Like many other jobs, music directors must be able to take change and lead and be reliable.

Similar jobs with educational opportunities in Reno include:

  • Actor. Play parts in stage, television, or motion picture productions for entertainment, information, or instruction. Interpret serious or comic role by speech, gesture, and body movement to entertain or inform audience. May dance and sing.
  • Artistic Director. Audition and interview performers to select most appropriate talent for parts in stage, television, or motion picture productions.
  • Interpreter. Translate or interpret written, oral, or sign language text into another language for others.
  • Music Composer. Write and transcribe musical scores.
  • Musician. Play one or more musical instruments in recital, in accompaniment, or as members of an orchestra, band, or other musical group.
  • Singer. Sing songs on stage, radio, or motion pictures.
  • Writer. Create original written works.


University of Nevada-Reno - Reno, NV

University of Nevada-Reno, , Reno, NV 89557. University of Nevada-Reno is a large university located in Reno, Nevada.
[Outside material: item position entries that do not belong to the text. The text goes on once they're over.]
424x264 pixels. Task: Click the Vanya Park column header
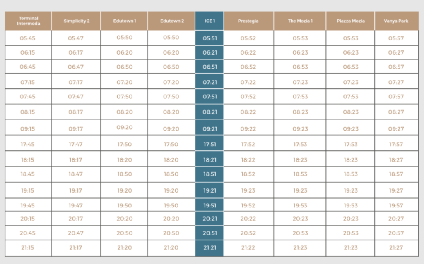coord(396,21)
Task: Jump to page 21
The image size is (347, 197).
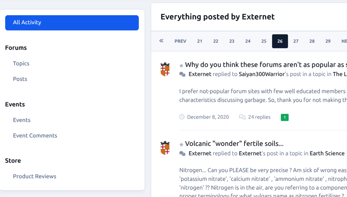Action: tap(200, 41)
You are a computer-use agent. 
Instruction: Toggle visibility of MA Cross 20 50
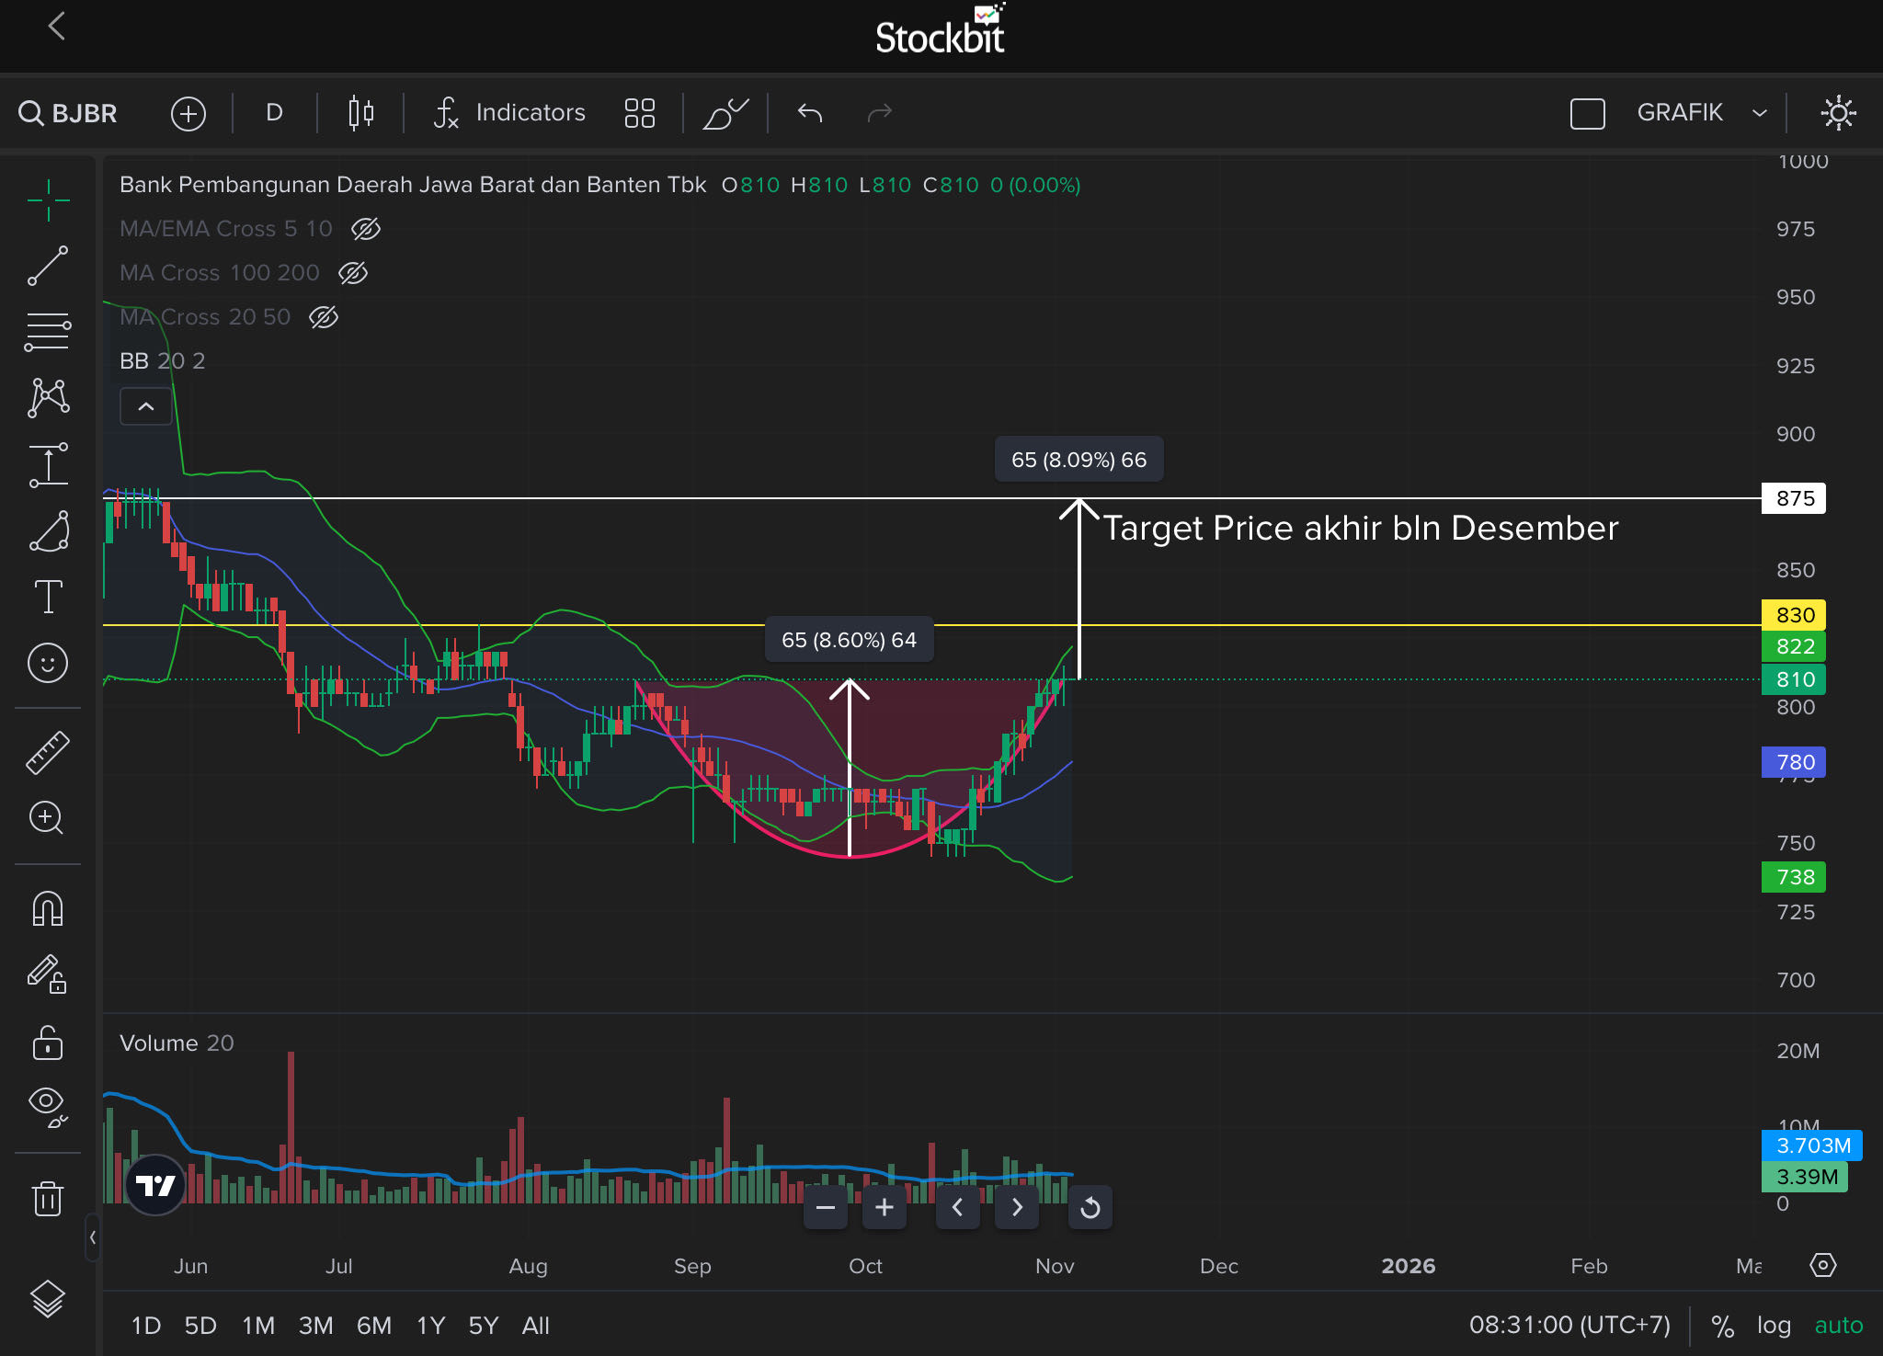click(x=324, y=317)
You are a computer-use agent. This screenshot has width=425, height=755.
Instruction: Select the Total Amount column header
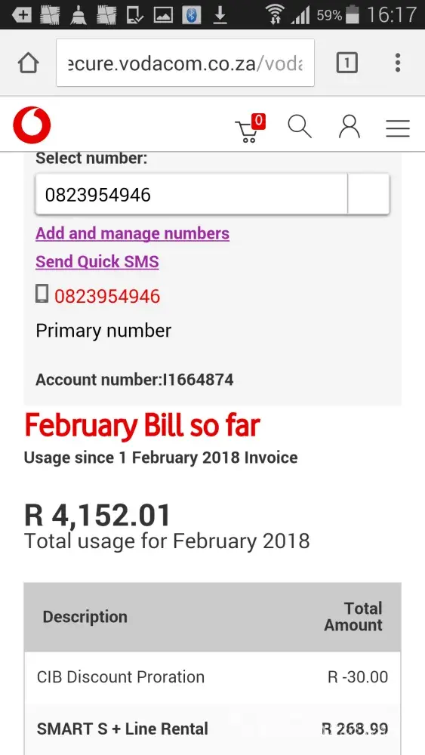coord(353,617)
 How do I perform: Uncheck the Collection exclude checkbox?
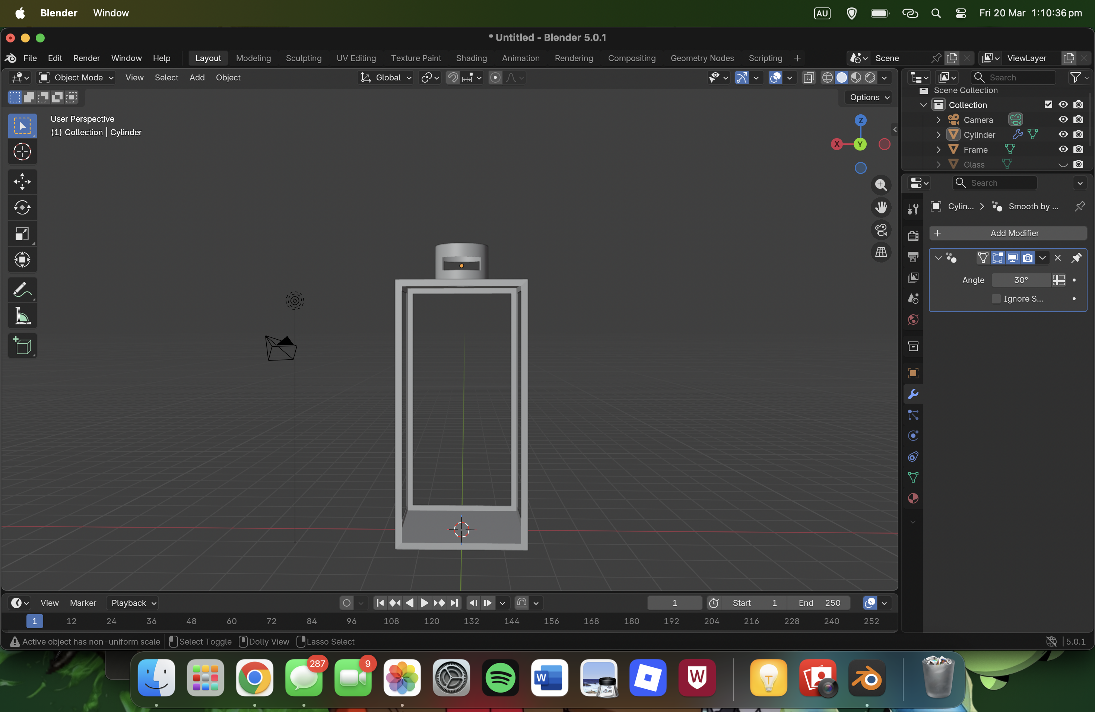tap(1048, 104)
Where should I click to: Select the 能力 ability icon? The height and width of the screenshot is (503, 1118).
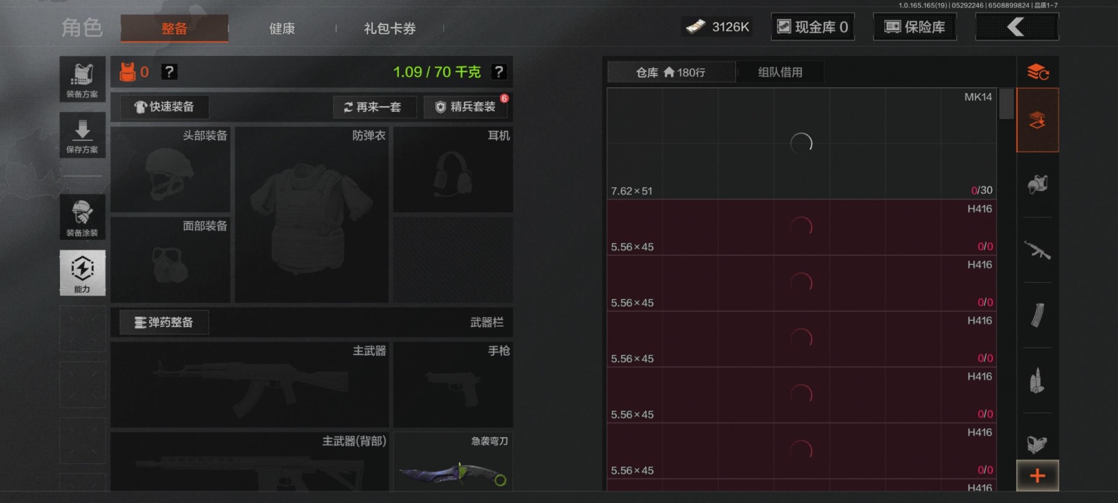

It is a public school with primarily 4-year or above programs. It has 16,851 students and an admission rate of 90%. University of Nevada-Reno has a bachelor's degree program in Music Performance which graduated six students in 2008.

Western Nevada College - Carson City, NV

Western Nevada College, 2201 West College Parkway, Carson City, NV 89703-7399. Western Nevada College is a small college located in Carson City, Nevada. It is a public school with primarily 4-year or above programs and has 4,755 students. Western Nevada College has an associate's degree program in Music, Other Specialties which graduated one student in 2008.


AmSAT Certified Teacher: Certified Alexander Technique Teachers have completed a 3 year, 1600 hour course at an AmSAT certified teacher training center.

For more information, see the American Society for the Alexander Technique website.


Reno, Nevada
Reno, Nevada photo by Smooth_O

Reno is situated in Washoe County, Nevada. It has a population of over 217,016, which has grown by 20.2% over the last ten years. The cost of living index in Reno, 93, is below the national average. New single-family homes in Reno are priced at $202,100 on average, which is well above the state average. In 2008, six hundred thirty-seven new homes were built in Reno, down from nine hundred ninety-seven the previous year.

The three big industries for women in Reno are arts, entertainment, and recreation, health care, and accommodation and food services. For men, it is arts, entertainment, and recreation, construction, and accommodation and food services. The average commute to work is about 18 minutes. More than 25.0% of Reno residents have a bachelor's degree, which is higher than the state average. The percentage of residents with a graduate degree, 8.4%, is higher than the state average.

The unemployment rate in Reno is 11.8%, which is less than Nevada's average of 12.6%.

The percentage of Reno residents that are affiliated with a religious congregation, 27.9%, is less than both the national and state average. The most common religious groups are the Catholic Church, the LDS (Mormon) Church and the Southern Baptist Convention.

Reno is home to the Short Ranch and the Keystone Square as well as Wilkinson Park and Paradise Park. Shopping centers in the area include Miraloma Park Shopping Center, Village Shopping Center and University Village East Shopping Center. Visitors to Reno can choose from Oxford Motel, Atlantis Casino Resort and Wayside Motel & Apartments for temporary stays in the area.